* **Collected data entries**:

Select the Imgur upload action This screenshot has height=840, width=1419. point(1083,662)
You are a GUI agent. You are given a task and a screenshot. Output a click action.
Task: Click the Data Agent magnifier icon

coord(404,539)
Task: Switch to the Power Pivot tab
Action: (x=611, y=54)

* **Problem to solve**: Every record must be output again with its wording unchanged.

* **Answer space**:
Select the Imgur upload action This screenshot has height=840, width=1419. point(1083,662)
You are a GUI agent. You are given a task and a screenshot. Output a click action.
Task: Click the Data Agent magnifier icon

coord(404,539)
Task: Switch to the Power Pivot tab
Action: (x=611, y=54)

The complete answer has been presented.